If you own a drum kit, a percussion set or a trombone, maybe this post isn’t quite for you, but if you own a guitar, a small xylophone or a musical keyboard, well then it may help to improve your sleep at night!
Music before going to sleep: what you shouldn’t do (and what you shouldn’t listen to)
Every kind of music that is based on fast-paced rhythm sections, heavy metal sounds or eerie harmonies should be banned from the bedroom, or at least it should be if your goal is to sleep peacefully. The heart tends to synchronize with the music’s rhythm, which is why a sped-up tune will stimulate movement rather than induce relaxation and will kick you out of drowsiness. High-pitched frequencies and dissonances irritate the brain, which needs to relax from time to time. Eerie harmonies and melodies have the same effect, which induce a state of fear and are not helpful when the aim is to fall asleep. Music with a rhythm higher than 60 bpm should be removed from our playlist but be careful also not to listen to songs with less than 40 beats per minute because they may make you sad and gloomy rather than make you feel relaxed. No hard rock, violins or horror film soundtracks either.
Music before falling asleep in terms of emotion
Music is an incredibly powerful driver of emotions: music moves us, and makes us rejoice, sad, exuberant… All these emotional states are triggered at a body level, because music changes our respiratory rate, heartbeat, gland activity and skin conductance. In fact, before the brain is involved, it is the body that first reacts to music. After the sequence of physiological reactions that are triggered when listening to a song, the mind starts to experience things or revisit moments from the past, which then adds depth to the “musical experience”, leading even to changes in our posture or tone of voice.
Music before falling asleep: the musical 5th
As we were saying in the beginning, if you own a guitar or an instrument that can be played without making too much noise, you can induce your mind into a state of quietness and clarity by taking advantage of the musical interval that is the 5th. The so-called “fifth” is, in other words, the interval from the first to the last of five consecutive notes on a diatonic scale. Technically speaking, if a C is produced by a frequency of 220 Hz (220 oscillations per second), its fifth, the G will vibrate at 330 Hz. To obtain the interval or fifth, there needs to be a ratio of 3:2 between one note and the other, or seven semitones.
Music before falling asleep: its psychological effects
Every musical interval has a psychological effect: some are disturbing, others inspire joy. The fifth interval is linked to stability, positivity, openness. It’s an interval that creates harmony, perfection. The musical fifth restores balance and is therefore just what one needs to let go and be lulled to sleep.

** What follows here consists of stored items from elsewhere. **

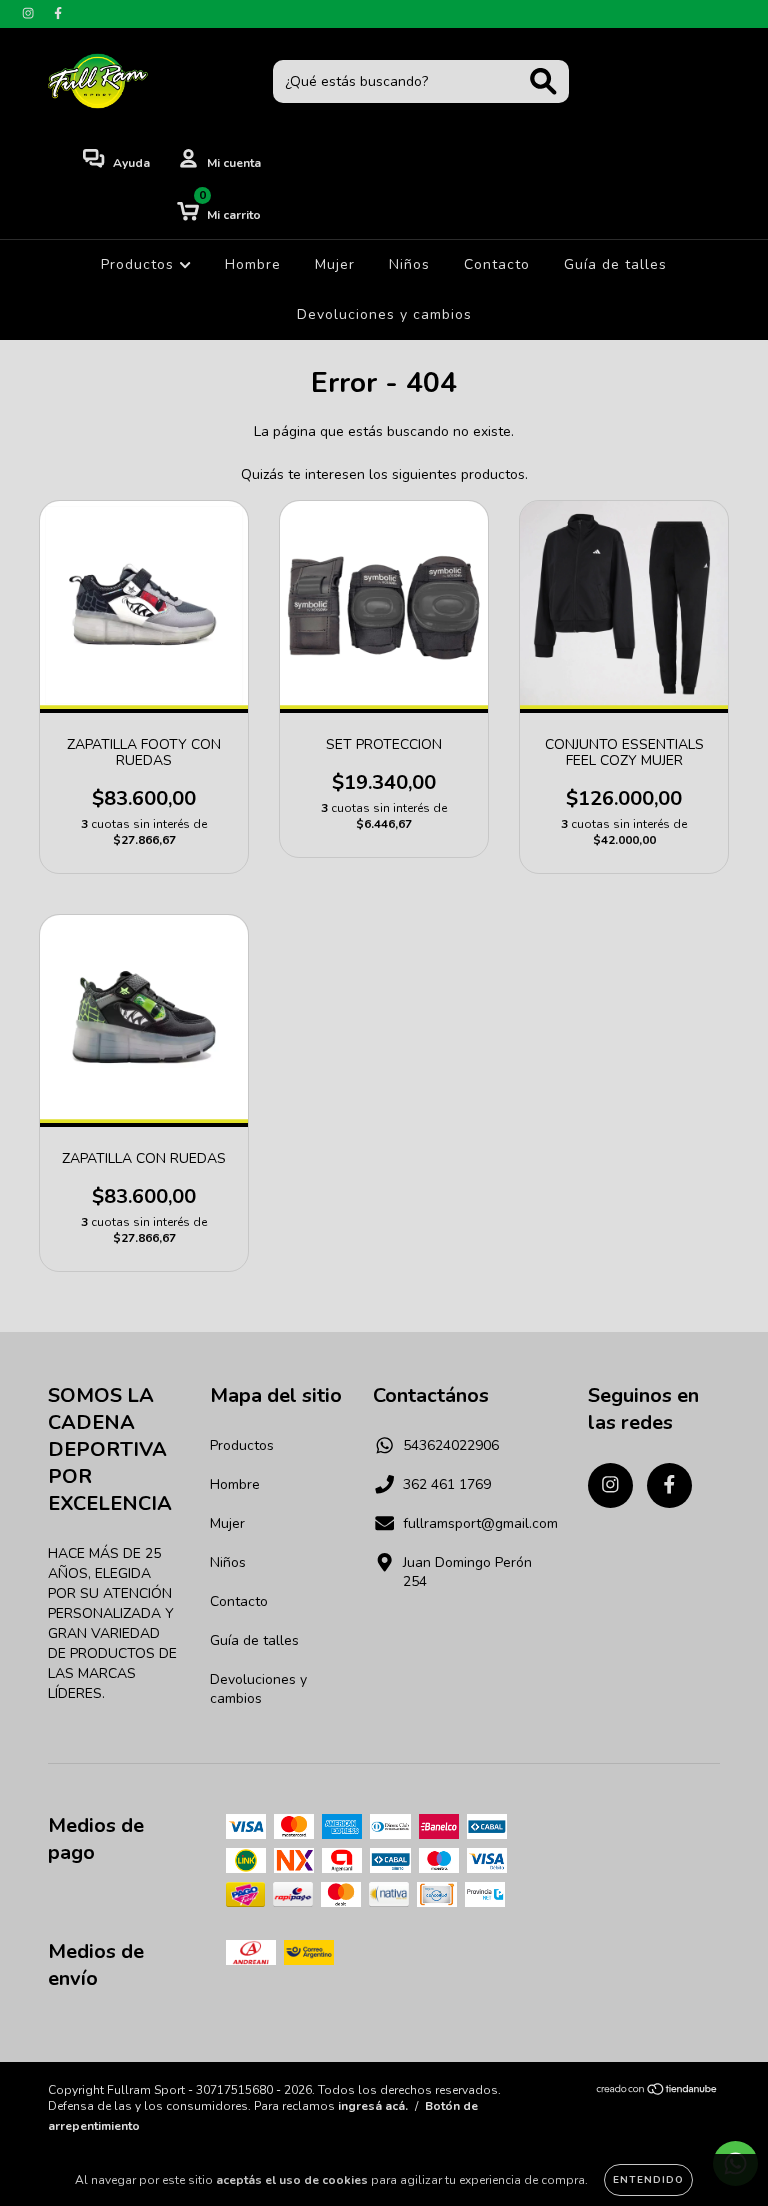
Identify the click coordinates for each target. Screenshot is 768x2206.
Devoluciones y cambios (384, 314)
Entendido (648, 2180)
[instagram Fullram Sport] (30, 13)
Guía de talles (615, 264)
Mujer (335, 264)
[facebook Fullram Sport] (58, 13)
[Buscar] (543, 81)
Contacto (497, 264)
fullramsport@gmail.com (480, 1523)
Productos (140, 264)
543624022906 (451, 1445)
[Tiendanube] (657, 2092)
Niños (409, 264)
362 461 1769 (447, 1484)
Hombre (253, 264)
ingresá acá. (373, 2106)
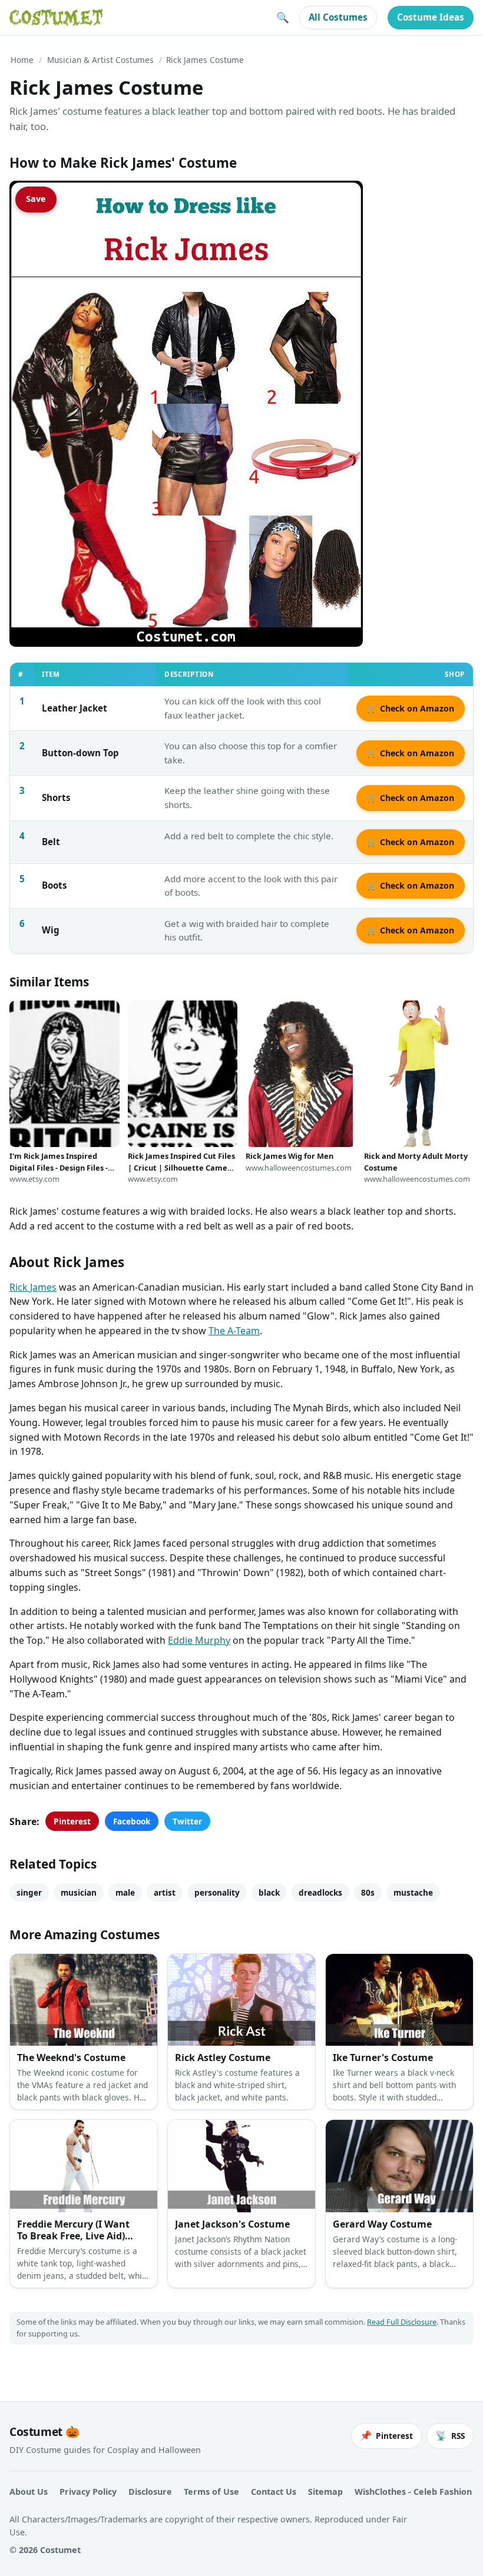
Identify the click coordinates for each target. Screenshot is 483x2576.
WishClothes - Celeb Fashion (413, 2491)
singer (29, 1892)
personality (217, 1892)
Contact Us (273, 2491)
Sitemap (325, 2491)
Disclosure (150, 2491)
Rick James (33, 1287)
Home (22, 59)
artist (165, 1892)
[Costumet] (55, 17)
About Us (28, 2491)
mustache (413, 1892)
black (269, 1892)
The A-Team (234, 1330)
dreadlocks (320, 1892)
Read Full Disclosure (401, 2321)
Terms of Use (211, 2491)
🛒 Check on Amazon (410, 708)
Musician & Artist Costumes (100, 59)
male (125, 1892)
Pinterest (72, 1821)
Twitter (187, 1821)
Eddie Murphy (199, 1640)
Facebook (131, 1821)
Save (36, 198)
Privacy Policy (88, 2491)
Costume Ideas (430, 17)
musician (79, 1892)
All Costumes (338, 17)
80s (368, 1892)
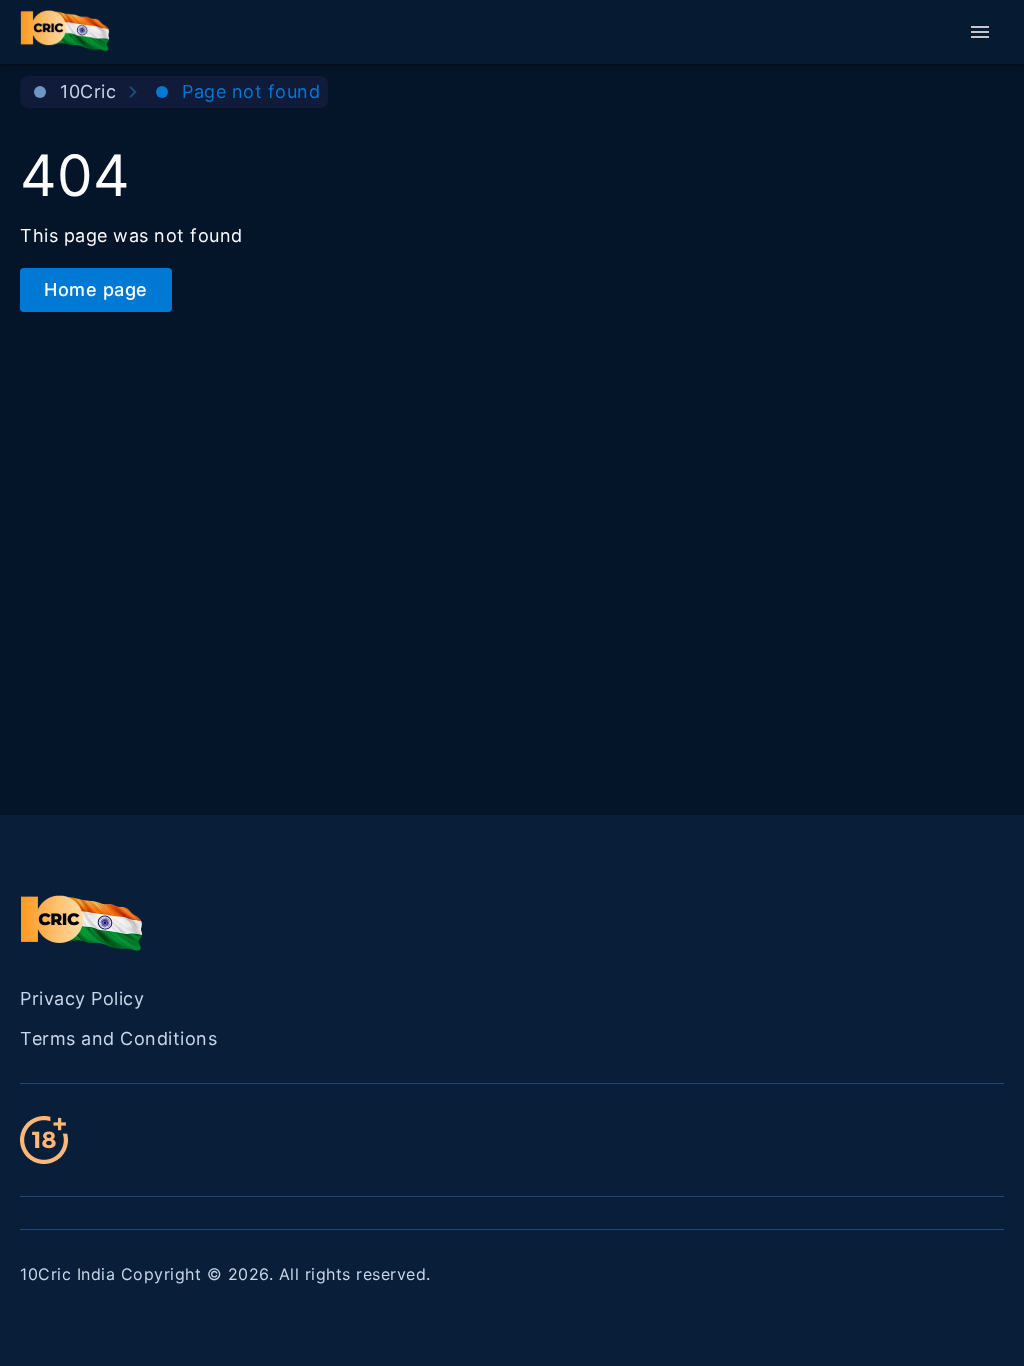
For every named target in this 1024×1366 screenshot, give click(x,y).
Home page (96, 289)
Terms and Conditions (118, 1038)
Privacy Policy (82, 998)
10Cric (88, 91)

Playing a musical 5th to sleep better
Experts like Fabien Maman suggest playing the sequence F – C – G- D – A – E to obtain the most from the musical 5th. The advice is to play the sequence calmly and repetitiously for a few minutes, focusing exclusively on the goal of falling asleep. For those of us who aren’t very skilled at playing an instrument but can nonetheless play a few notes, narrow down the sequence to repeated Cs and Gs, perhaps hitting on keys or strumming chords that produce lower frequencies. For the interval to have its effect, the notes can be played together or one after the other in sequence, not too far apart, so that the persistence of the note you just played is still audible when you play the next one.
Playing the 5th interval to sleep better: a small secret
Whether it’s a guitar, a xylophone or a keyboard, what matters is that when you’re done playing your instrument, you place it back in its case or unplug it from the socket. If this forces us to get out of bed, on the other hand, it soothes the mind, because we close our eyes without feeling like we left some work unfinished.